1785 - 2000
The mill was built in the 1780's, by Daniel Strafford and was known as Stratford's Mill.
It was powered by two waterwheels to spin and weave cotton until 1856, when it was rebuilt and a steam engine was added. It continued to be driven by steam and water until the 1940's when electricity took over. Finally after 210 years of continuous textile production (making it the longest continuous production in the UK), the mill closed it's doors on this era in December 2000.
The mill is now owned by us, a local family business who bought the Mill after its closure to bring new life to this imposing and beautiful site and to realise its potential as a local and national landmark.
Sadly whilst working with others to develop plans and schemes for the future of Torr Vale Mill, it fell victim to trespassers causing a great deal of damage - the worst of which was a fire destroying one of the buildings in 2001. Despite this damage (and the costs of repairing the mindless actions of others falling solely on ourselves) the mill we believe has come through the worst and is facing a very bright and exciting future.

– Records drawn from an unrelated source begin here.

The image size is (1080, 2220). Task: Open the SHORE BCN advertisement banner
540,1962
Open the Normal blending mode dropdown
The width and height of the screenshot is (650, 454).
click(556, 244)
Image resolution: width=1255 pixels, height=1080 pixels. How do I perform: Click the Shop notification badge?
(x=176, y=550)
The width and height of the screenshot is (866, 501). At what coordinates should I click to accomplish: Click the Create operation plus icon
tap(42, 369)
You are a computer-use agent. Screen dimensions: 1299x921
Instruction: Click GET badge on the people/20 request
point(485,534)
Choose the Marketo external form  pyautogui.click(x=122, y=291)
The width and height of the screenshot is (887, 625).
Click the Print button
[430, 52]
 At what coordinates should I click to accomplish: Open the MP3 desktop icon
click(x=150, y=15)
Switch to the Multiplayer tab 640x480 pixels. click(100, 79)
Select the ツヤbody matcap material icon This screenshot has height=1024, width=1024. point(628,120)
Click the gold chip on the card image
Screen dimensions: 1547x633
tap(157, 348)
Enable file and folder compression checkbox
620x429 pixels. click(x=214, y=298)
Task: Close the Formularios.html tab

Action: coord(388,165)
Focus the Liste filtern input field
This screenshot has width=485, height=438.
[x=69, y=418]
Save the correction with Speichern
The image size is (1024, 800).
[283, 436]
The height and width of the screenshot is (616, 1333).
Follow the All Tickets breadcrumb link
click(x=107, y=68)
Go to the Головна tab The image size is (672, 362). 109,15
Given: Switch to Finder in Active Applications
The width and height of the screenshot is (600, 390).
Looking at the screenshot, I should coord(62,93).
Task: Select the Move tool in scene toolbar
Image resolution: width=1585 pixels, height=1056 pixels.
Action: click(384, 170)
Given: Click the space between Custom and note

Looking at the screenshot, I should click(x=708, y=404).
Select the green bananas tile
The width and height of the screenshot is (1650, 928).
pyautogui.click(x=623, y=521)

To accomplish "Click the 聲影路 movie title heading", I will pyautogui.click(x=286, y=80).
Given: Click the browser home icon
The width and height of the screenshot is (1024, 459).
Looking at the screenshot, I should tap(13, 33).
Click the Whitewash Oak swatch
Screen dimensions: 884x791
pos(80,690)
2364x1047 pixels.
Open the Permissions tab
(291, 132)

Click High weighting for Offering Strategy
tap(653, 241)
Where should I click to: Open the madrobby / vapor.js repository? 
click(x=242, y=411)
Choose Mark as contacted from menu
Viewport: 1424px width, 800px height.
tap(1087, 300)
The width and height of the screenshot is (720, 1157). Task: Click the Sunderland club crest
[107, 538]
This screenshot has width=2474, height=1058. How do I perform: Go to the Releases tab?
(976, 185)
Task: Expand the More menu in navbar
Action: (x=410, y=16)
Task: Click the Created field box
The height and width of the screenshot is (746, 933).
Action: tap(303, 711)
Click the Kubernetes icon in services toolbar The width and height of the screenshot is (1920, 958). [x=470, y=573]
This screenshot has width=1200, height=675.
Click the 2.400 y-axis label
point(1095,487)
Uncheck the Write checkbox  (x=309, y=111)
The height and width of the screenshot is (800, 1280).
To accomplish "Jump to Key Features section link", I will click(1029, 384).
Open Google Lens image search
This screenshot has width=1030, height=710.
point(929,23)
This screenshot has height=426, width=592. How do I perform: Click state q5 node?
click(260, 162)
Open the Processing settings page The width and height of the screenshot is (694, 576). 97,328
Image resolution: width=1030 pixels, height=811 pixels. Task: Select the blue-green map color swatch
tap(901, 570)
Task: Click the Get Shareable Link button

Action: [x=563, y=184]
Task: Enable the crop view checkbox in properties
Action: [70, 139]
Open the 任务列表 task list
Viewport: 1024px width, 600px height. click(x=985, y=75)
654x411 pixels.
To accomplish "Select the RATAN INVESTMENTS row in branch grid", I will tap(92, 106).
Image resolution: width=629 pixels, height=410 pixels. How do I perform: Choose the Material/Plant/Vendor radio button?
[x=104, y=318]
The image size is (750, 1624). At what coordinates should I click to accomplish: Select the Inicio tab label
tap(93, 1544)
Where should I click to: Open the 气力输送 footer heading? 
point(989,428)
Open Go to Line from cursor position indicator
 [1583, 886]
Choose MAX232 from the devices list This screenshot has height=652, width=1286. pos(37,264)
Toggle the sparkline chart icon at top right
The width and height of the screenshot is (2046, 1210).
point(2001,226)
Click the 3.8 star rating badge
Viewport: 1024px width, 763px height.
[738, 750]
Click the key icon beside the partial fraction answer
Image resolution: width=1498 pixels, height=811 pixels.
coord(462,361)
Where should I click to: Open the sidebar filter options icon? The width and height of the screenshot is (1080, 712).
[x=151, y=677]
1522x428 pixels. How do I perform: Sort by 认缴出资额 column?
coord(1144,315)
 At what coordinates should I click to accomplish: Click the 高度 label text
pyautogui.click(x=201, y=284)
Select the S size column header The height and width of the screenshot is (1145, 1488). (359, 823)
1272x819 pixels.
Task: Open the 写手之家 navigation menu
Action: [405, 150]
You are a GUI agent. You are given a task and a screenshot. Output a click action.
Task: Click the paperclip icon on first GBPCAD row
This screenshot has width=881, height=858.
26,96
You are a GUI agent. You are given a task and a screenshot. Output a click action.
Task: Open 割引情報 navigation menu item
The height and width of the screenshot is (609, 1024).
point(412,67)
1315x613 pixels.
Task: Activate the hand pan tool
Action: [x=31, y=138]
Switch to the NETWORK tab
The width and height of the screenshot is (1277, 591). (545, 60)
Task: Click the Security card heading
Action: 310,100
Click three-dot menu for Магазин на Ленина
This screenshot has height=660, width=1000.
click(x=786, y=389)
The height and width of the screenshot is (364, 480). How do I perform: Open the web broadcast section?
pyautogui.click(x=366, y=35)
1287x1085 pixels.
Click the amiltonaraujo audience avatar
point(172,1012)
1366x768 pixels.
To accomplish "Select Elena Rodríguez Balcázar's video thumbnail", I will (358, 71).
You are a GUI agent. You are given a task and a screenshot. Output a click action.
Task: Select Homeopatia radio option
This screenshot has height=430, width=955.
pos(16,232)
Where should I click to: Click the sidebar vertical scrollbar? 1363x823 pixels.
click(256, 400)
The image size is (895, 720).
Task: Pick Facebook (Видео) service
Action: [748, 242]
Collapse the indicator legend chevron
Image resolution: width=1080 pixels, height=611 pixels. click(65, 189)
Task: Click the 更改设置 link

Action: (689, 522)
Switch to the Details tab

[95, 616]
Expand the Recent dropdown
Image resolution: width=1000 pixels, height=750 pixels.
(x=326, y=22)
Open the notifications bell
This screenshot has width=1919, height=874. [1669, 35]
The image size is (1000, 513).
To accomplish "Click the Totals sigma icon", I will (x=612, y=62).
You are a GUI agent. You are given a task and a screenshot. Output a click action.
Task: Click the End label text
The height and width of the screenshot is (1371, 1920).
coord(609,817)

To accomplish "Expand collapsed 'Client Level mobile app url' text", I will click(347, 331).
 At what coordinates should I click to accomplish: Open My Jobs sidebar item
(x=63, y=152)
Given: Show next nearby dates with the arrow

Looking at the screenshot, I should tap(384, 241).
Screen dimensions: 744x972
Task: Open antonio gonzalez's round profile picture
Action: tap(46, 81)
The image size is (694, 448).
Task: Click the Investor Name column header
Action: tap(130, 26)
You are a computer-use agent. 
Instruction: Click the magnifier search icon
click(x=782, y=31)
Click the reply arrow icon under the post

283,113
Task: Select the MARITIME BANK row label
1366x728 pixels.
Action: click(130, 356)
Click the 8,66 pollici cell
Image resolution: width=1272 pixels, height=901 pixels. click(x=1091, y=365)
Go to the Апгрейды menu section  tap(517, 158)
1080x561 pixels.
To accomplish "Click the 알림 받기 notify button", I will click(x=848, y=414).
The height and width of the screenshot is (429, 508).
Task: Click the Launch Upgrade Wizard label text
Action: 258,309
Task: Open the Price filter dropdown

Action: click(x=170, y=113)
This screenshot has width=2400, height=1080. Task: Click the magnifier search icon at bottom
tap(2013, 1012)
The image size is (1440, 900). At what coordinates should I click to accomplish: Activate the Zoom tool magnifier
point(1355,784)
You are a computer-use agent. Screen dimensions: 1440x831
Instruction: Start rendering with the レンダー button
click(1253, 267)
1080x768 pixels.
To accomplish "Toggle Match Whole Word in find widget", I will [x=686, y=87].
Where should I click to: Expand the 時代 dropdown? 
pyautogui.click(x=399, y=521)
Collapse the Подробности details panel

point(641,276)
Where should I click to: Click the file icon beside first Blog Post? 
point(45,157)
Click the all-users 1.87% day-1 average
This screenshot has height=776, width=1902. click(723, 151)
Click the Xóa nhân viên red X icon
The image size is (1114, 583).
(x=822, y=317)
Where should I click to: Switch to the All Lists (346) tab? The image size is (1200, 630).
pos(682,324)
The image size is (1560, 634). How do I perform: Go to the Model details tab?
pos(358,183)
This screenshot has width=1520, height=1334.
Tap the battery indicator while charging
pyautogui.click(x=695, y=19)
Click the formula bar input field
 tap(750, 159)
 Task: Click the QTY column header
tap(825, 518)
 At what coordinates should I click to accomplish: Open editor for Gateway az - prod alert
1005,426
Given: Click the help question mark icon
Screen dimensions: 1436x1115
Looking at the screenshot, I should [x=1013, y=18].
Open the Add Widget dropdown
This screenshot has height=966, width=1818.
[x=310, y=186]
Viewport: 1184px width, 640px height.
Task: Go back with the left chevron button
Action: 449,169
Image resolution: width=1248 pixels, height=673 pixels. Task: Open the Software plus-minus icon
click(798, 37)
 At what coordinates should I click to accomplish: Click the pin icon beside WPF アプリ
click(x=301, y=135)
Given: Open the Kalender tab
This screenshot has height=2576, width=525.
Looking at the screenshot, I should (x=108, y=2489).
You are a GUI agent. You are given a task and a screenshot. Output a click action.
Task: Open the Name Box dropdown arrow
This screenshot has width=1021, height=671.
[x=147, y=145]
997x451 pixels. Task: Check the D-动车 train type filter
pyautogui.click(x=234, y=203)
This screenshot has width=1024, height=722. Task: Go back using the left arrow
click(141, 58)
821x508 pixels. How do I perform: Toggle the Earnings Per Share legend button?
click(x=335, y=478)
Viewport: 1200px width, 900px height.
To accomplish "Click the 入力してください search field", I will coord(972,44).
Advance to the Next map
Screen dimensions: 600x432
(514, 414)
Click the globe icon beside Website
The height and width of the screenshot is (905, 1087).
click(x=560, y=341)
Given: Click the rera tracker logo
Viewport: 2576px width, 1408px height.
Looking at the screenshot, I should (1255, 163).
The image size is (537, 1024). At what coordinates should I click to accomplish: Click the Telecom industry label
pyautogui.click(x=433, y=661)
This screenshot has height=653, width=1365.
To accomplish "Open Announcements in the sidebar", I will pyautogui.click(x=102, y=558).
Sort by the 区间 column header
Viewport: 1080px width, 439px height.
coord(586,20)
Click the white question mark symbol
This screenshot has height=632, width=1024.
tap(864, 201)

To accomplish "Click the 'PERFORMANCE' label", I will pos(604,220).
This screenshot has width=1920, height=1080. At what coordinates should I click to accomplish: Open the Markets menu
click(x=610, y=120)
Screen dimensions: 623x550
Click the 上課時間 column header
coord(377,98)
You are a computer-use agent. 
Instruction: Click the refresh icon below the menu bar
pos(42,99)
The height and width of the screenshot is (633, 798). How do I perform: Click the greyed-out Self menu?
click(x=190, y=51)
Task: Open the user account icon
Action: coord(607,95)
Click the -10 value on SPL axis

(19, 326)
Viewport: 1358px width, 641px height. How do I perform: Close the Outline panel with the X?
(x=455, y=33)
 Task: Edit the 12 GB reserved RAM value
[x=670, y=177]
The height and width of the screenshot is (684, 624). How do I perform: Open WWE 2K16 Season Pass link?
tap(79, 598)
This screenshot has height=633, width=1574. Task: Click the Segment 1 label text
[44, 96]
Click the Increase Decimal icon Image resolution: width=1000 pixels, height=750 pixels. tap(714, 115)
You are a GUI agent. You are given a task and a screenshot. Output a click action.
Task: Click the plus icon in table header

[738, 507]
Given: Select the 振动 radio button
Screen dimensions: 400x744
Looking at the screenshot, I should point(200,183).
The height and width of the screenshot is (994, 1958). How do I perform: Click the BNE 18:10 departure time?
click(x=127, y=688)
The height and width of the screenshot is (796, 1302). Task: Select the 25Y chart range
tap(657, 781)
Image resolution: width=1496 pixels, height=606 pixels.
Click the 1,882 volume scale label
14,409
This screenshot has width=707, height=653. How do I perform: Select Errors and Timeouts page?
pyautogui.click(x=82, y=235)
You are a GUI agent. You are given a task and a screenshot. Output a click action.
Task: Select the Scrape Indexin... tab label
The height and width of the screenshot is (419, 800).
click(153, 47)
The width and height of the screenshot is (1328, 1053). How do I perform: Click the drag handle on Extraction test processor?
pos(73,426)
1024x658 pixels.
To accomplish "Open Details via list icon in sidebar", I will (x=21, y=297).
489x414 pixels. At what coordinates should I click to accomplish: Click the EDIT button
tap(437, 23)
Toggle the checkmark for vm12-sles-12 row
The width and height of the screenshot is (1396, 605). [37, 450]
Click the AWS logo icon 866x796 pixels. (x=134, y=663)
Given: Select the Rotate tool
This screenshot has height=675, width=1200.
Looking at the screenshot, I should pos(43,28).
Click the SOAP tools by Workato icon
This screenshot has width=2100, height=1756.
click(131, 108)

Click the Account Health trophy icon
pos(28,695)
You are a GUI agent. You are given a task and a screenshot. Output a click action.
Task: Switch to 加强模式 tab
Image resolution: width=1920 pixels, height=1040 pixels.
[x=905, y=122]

The mill has undergone works in recent years so that it is now the home of Chemquip LTD. Chemquip rents the first floor in order to carry on its business of producing specialist pumps and parts to service the needs of the chemical industry throughout the world.
Renovations to turn Floor -1 and Weaving Shed into an events venue started in 2010 and the doors opened to the mill's first wedding in June 2011. Further work was carried out in 2018 to add better toilet facilities, a catering room and permanent bar.
We are keen to involve the local community in our plans for the future of Torr Vale Mill and we welcome ideas from those who wish to get involved. We do ultimately want to bring this historical place into a new era in which it is both financially and environmentally self-sustainable.